Onde está a luz do amor não tem mais acesso às trevas da razão; o amor vê, o amor é o olho e a experiência que dá mais que a reflexão. Que coisa é esta experiência de Boaventura que vê em São Francisco: é a experiência de um caminho muito humilde, muito realista, dia a dia, é este andar com Cristo, aceitando sua cruz. Nesta pobreza e nesta humildade, na humildade que se vive também na eclesialidade, que é uma experiência de Deus que é maior que aquela que se busca mediante a reflexão: nesta, tocamos realmente no coração de Deus.

Hoje existe uma nova atualidade de Dionísio Areopagita: ele aparece como um grande mediador no diálogo moderno entre o cristianismo e as teologias místicas da Ásia, a qual torna característica na convicção de que não se pode dizer quem seja Deus; Dele se pode falar somente em formas negativas; de Deus se pode falar somente com o “não” e somente entrando nesta experiência do “não” Ele se manifesta. E aqui se vê uma proximidade entre o pensamento do Areopagita e aquele das religiões asiáticas: ele pode ser hoje um mediador como foi entre o espírito grego e o Evangelho.

Vê-se assim que o diálogo não aceita a superficialidade. Propriamente quando um entra na profundidade do encontro com Cristo se abre também ao espaço vasto para o diálogo.

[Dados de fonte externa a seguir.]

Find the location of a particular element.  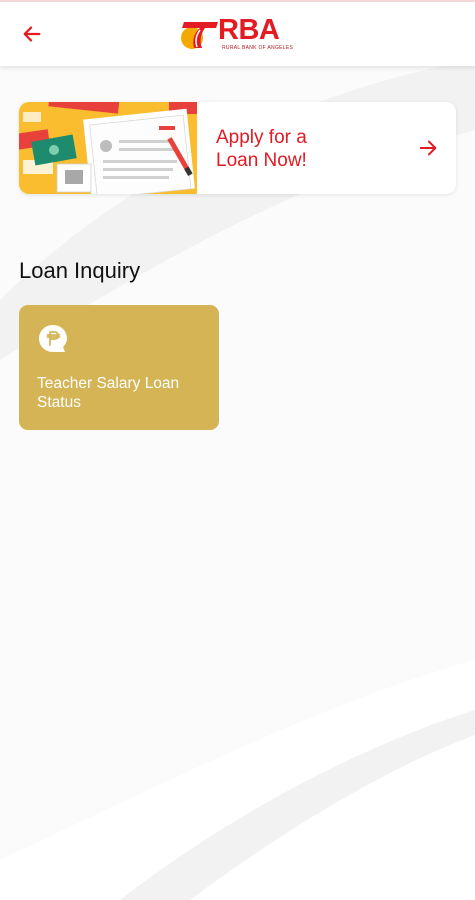

tile-label-line-1: Teacher Salary Loan is located at coordinates (108, 384).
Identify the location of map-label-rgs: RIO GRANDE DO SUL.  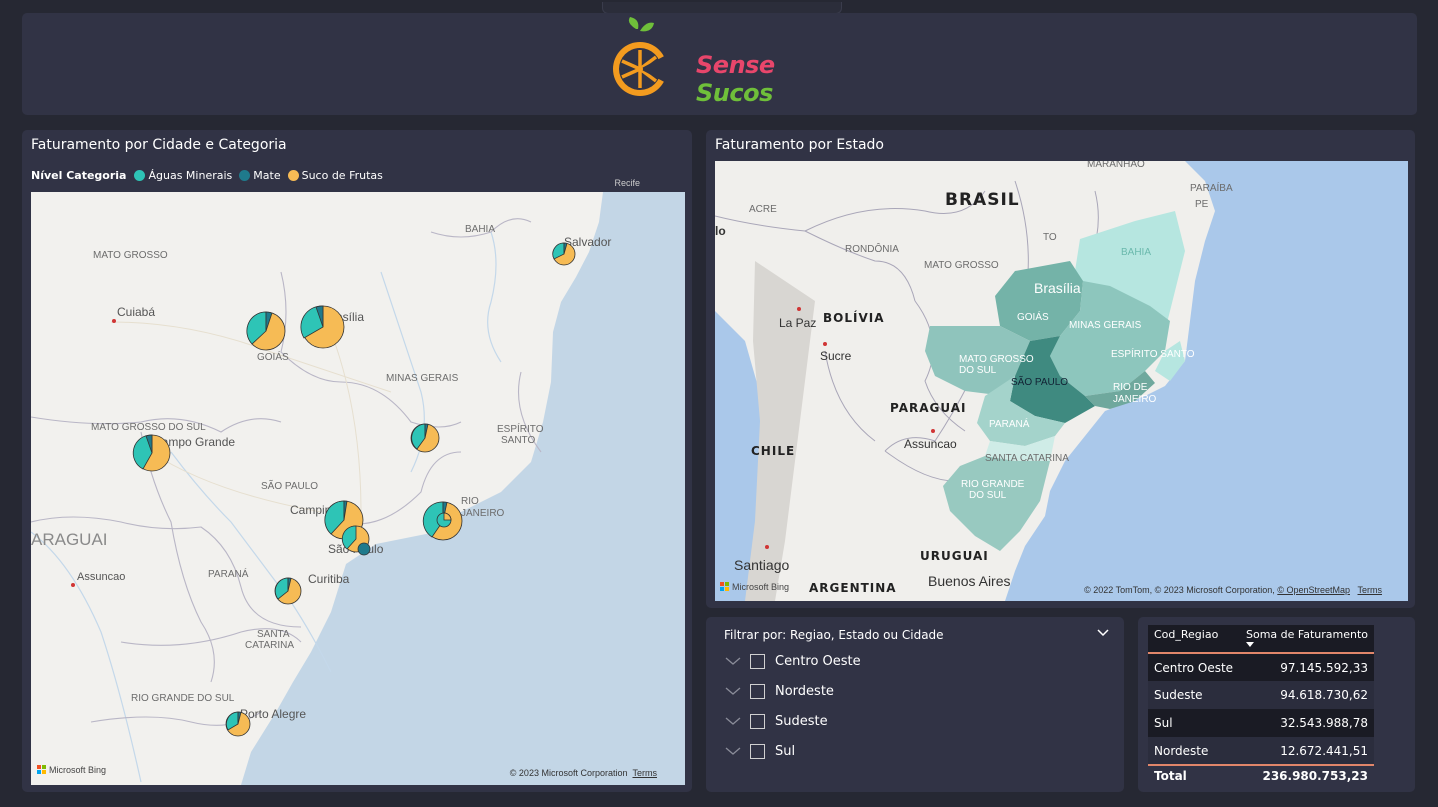
(183, 698).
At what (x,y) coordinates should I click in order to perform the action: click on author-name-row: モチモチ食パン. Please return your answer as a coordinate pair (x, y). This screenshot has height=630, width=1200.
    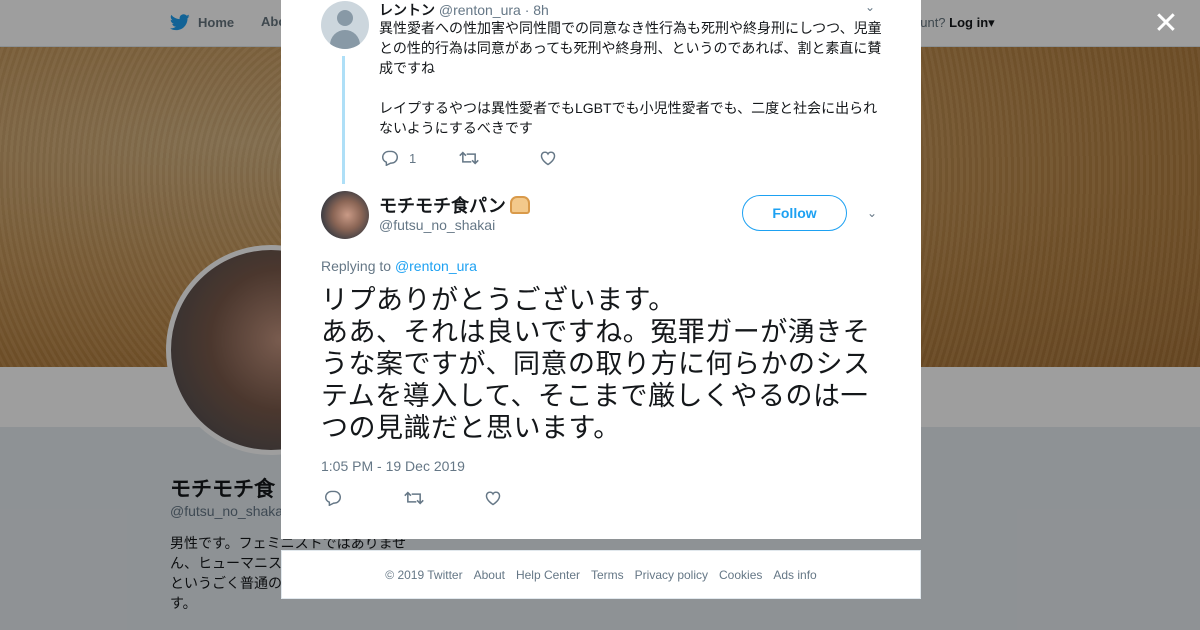
    Looking at the image, I should click on (454, 205).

Quando um encontra a luz da verdade, se compreende que é uma luz para todos; desaparecem as polêmicas e torna possível entender um ao outro, ou pelo menos falar um com o outro, aproximar-se. O caminho do diálogo é propriamete o estar próximo em Cristo a Deus, na profundidade do encontro com Ele, na experiência da verdade que se abre à luz e que ajuda a andar ao encontro dos outros: à luz da verdade, à luz do amor.

E no fim dos contos que diz: aprendeu-se o caminho da experiência, da experiência humilde da fé, a cada dia. O coração torna agora grande e pode ver e iluminar também a razão para que veja a beleza de Deus. Peçamos ao Senhor para que ajude também hoje a pôr a serviço do Evangelho a sabedoria dos nossos tempos, descobrindo novamente a beleza da fé, o encontro com Deus em Cristo.